The climax of the story, 5 years later, in The Death of Chaos sees the powerful Empire of Hamor, the oldest inhabited continent in the world, has been using the relative instability of the rest of the world to build weapons using bound order, building an enormous fleet of steel warships armed with powerful cannons. In the final climactic battle on the shores of Recluce, Lerris and his family use their mastery of order and chaos to forcibly impose a balance on the world, unleashing vast amounts of subterranean lava directly into the ocean beneath the invading Hamorian forces. In the end, Lerris uses the vast amounts of order in Recluce to bind all of the free chaos into small, balanced units (again, strongly reminiscent of particle physics).
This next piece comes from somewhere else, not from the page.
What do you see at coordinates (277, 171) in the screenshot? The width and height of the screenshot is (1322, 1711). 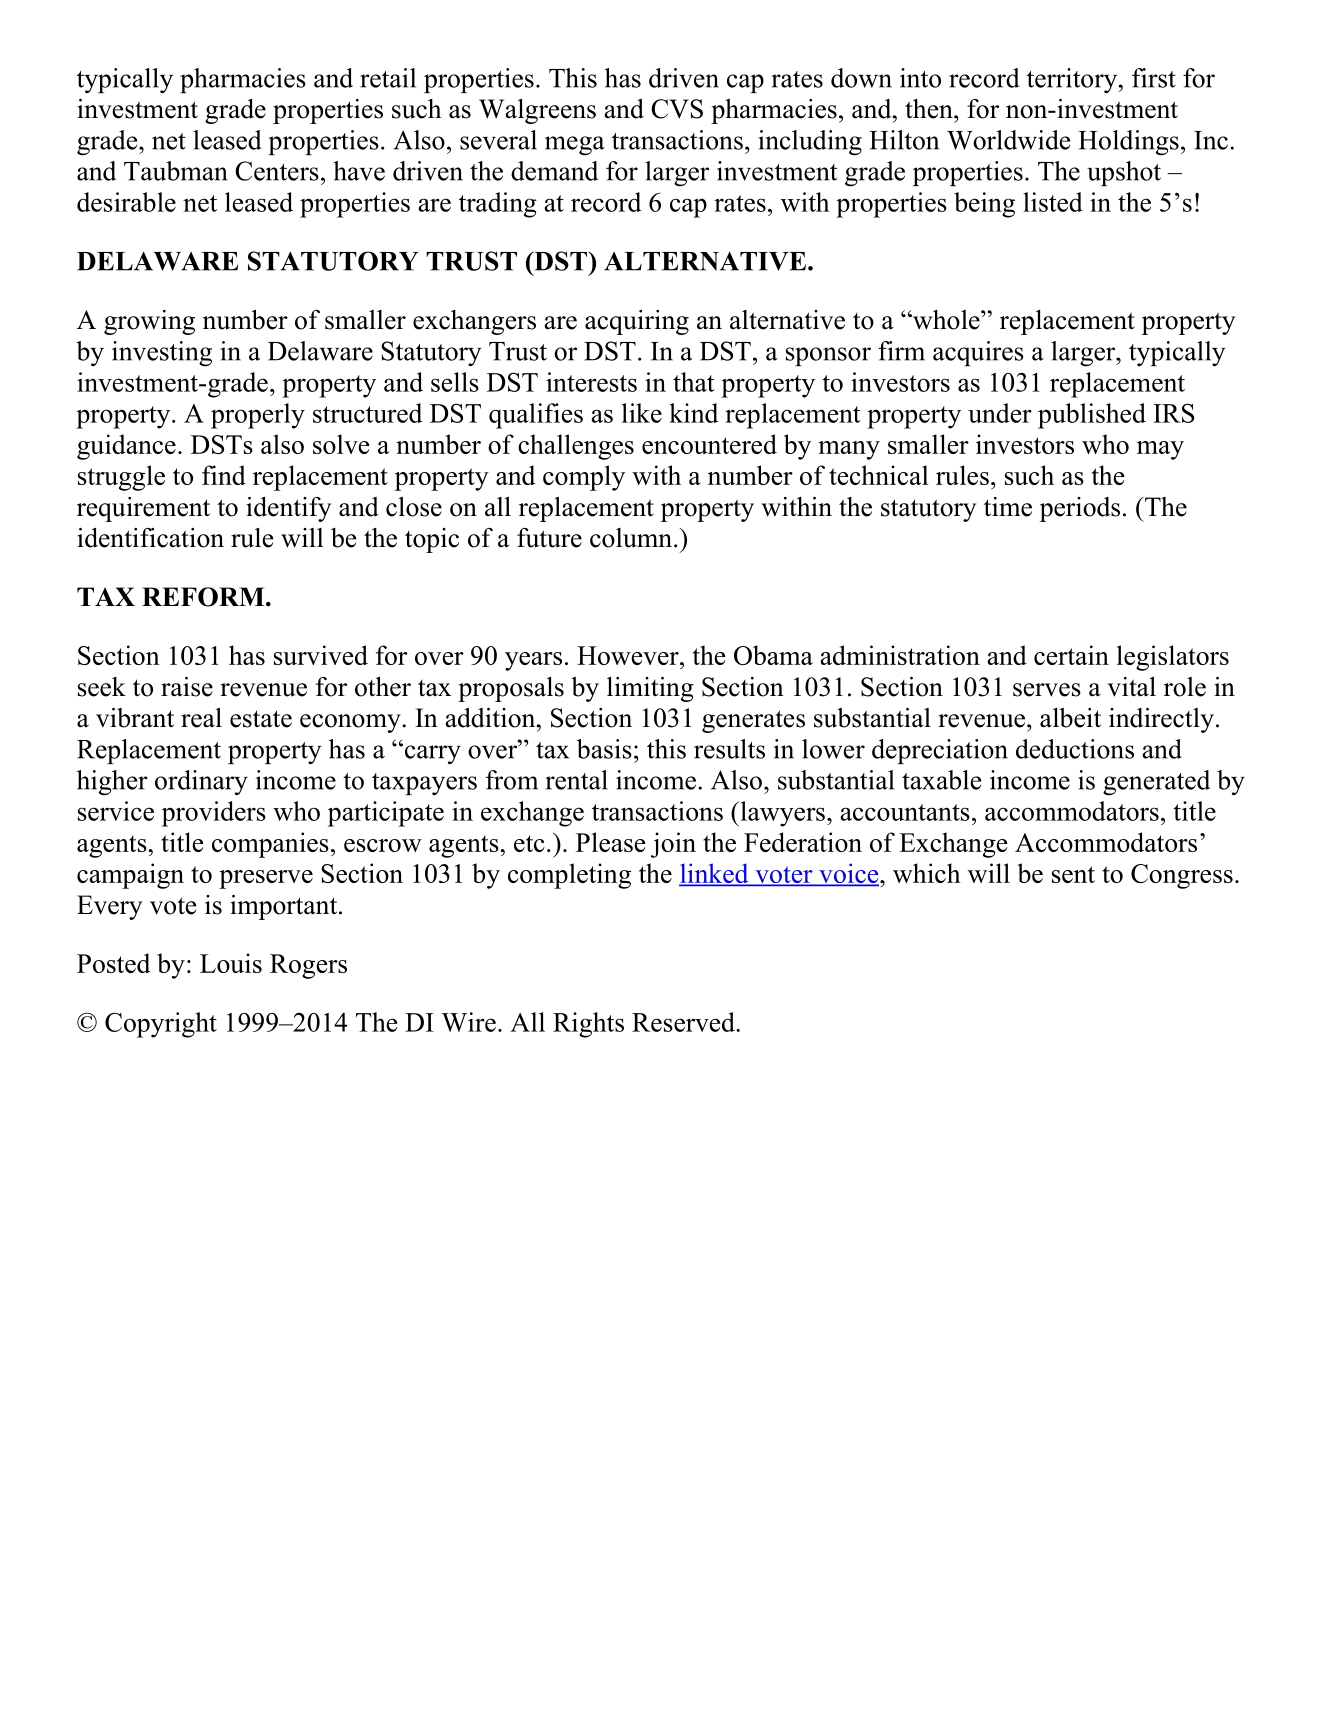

The result is the destruction of nearly all of the order and chaos magic in the world, including Lerris's family (which was being kept alive by magic) and even parts of the continent of Recluce itself.

The book introduces the character of Lerris - a wielder of earth-shaking magical power, yet whose vocation and interest is woodworking and creating intricate pieces of furniture with material tools and wit no use of magic. At the concluding scene of the book - and so far, of the entire series - Lerris, deeply scarred from the final cataclysmic battle, is happy to leave magic behind him and settle into the life of a skilled craftsman.